Problem description → Lines before the one containing "Almanac (468, 2476)" are left out; that line and every line after it, through the end of the records, are to be reproduced exactly.

The input →
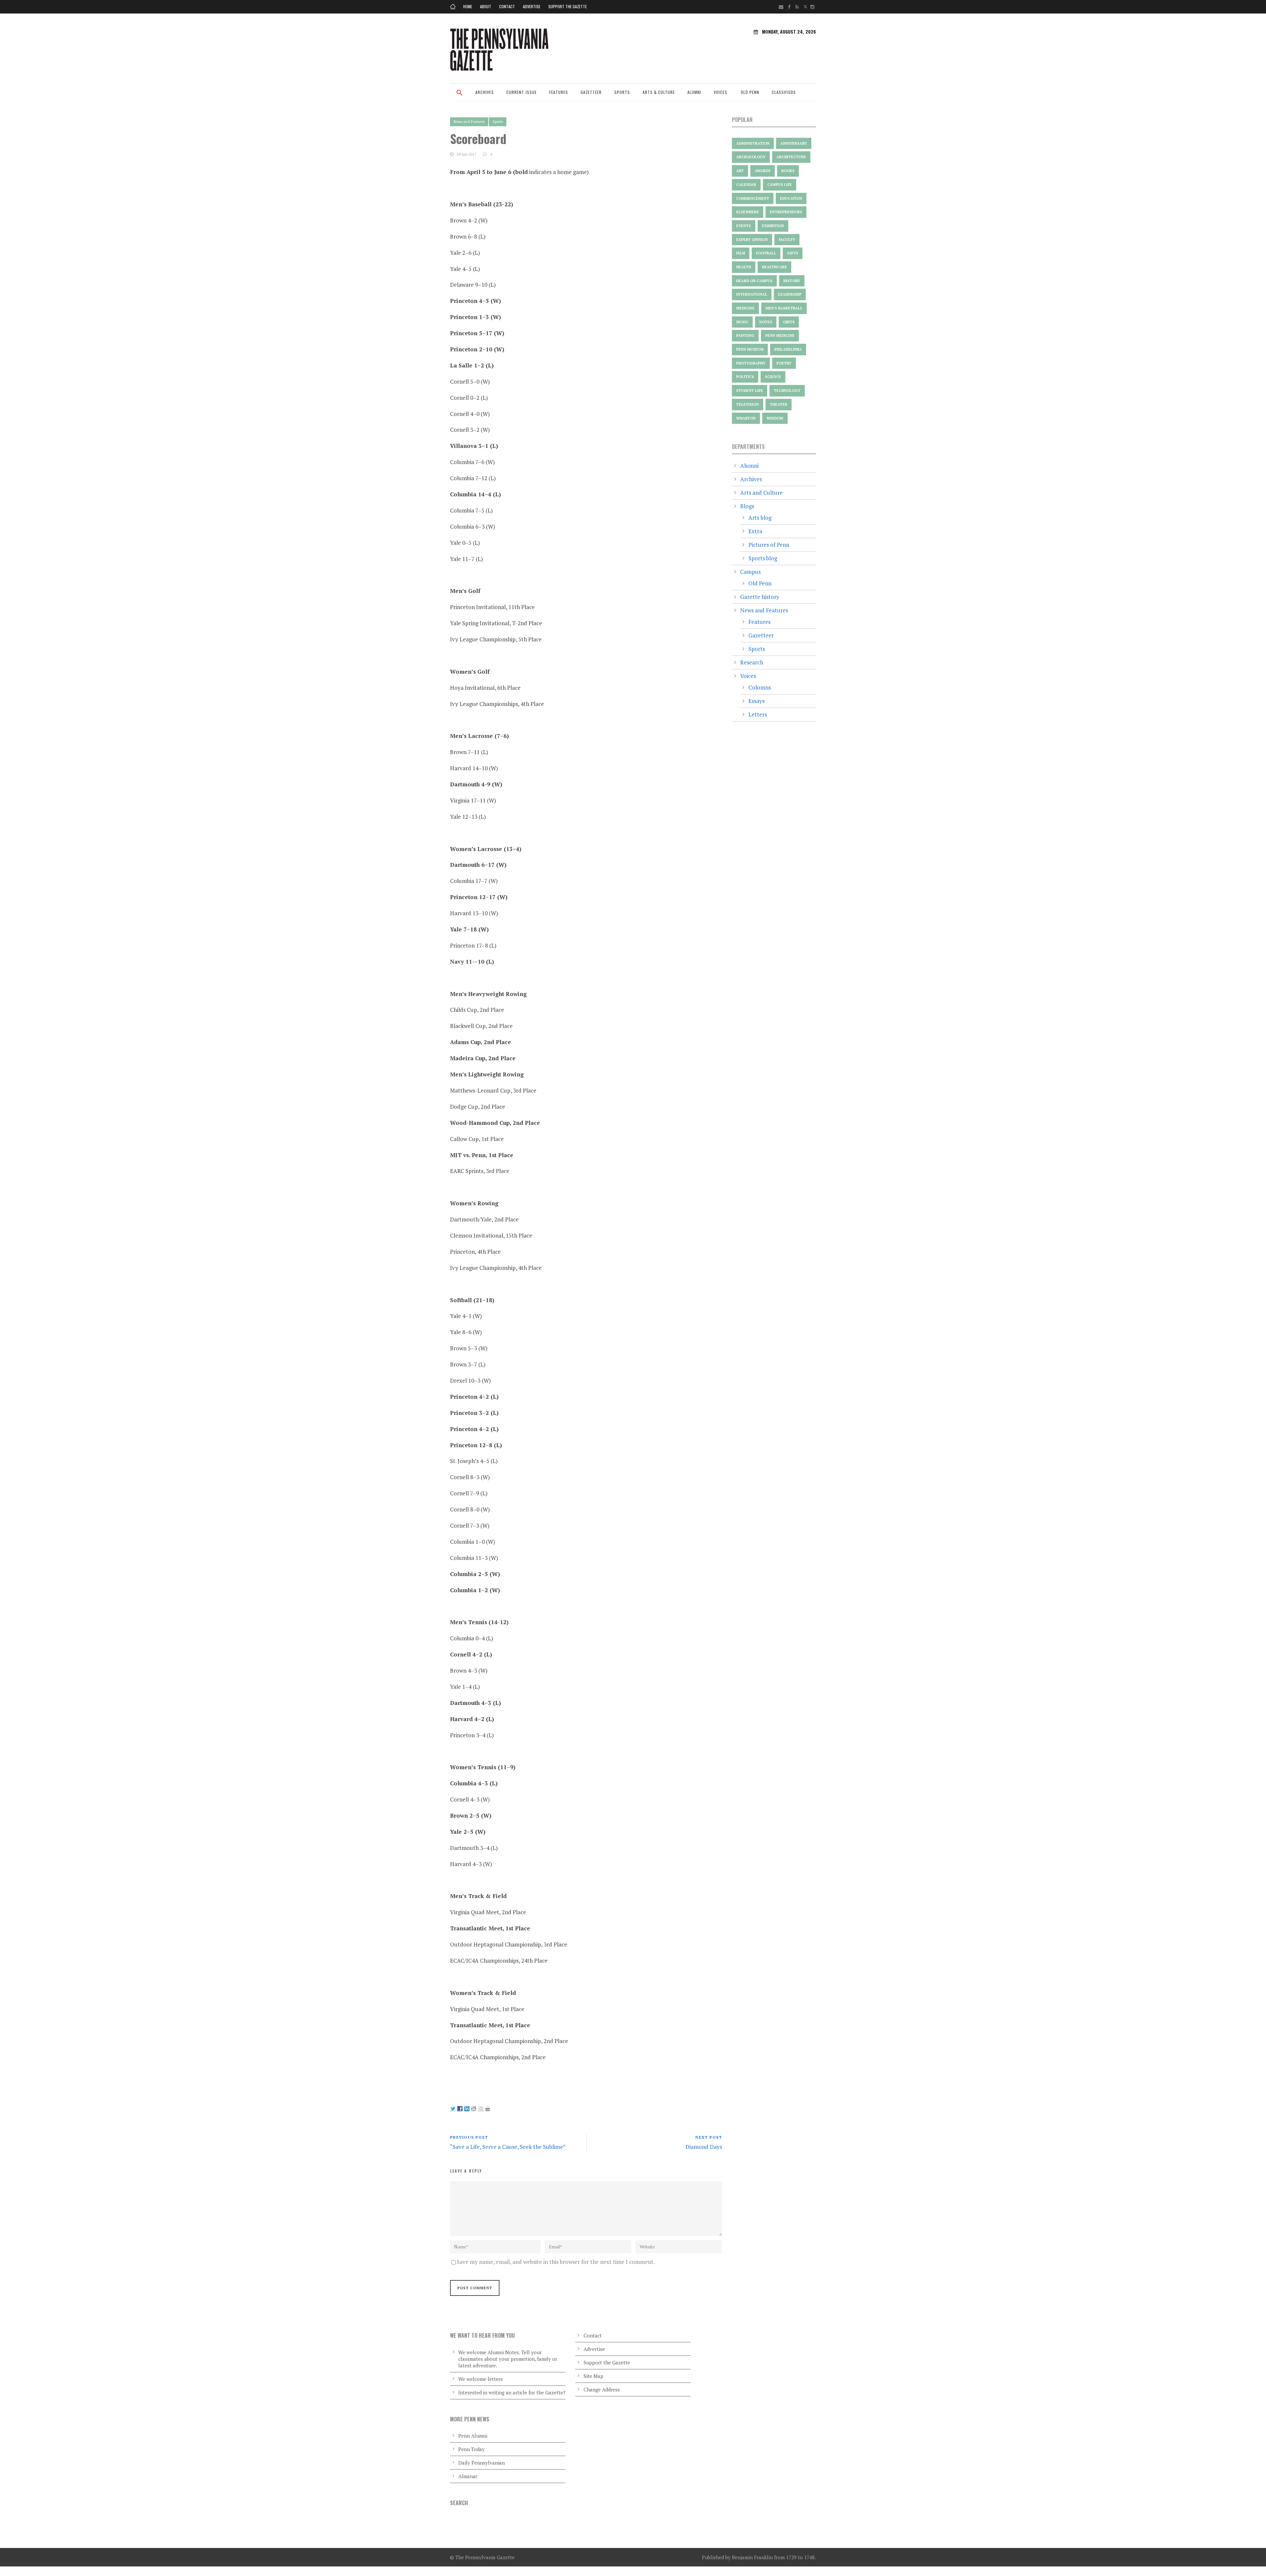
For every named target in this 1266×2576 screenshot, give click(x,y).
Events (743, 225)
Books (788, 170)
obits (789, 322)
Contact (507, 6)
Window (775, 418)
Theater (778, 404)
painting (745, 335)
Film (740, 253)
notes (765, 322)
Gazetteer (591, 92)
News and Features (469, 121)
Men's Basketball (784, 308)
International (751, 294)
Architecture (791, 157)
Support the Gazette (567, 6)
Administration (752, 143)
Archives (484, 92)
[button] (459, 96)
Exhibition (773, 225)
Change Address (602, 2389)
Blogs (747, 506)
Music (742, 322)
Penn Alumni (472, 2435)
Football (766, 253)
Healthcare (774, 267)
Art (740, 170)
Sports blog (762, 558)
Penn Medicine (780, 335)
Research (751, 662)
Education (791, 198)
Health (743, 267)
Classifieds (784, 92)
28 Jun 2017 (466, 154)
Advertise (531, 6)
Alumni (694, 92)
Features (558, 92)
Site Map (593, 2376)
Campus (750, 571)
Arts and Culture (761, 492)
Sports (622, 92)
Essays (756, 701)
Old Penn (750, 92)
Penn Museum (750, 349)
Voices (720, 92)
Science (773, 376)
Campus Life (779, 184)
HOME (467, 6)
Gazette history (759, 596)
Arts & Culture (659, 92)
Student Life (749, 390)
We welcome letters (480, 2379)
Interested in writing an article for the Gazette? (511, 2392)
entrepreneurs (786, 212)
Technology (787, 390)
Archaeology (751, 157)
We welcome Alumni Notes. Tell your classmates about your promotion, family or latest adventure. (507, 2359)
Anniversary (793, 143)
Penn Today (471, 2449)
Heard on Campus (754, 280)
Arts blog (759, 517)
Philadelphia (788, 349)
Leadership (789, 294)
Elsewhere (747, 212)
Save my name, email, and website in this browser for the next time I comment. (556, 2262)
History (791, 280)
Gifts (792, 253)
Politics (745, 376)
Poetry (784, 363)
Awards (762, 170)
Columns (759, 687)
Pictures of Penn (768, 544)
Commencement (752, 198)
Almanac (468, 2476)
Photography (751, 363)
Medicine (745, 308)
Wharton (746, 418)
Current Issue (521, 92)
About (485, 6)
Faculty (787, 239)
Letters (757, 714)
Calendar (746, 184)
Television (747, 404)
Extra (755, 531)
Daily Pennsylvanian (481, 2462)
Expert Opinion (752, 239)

Solution →
Almanac (468, 2476)
Photography (751, 363)
Medicine (745, 308)
Wharton (746, 418)
Current Issue (521, 92)
About (485, 6)
Faculty (787, 239)
Letters (757, 714)
Calendar (746, 184)
Television (747, 404)
Extra (755, 531)
Daily Pennsylvanian (481, 2462)
Expert Opinion (752, 239)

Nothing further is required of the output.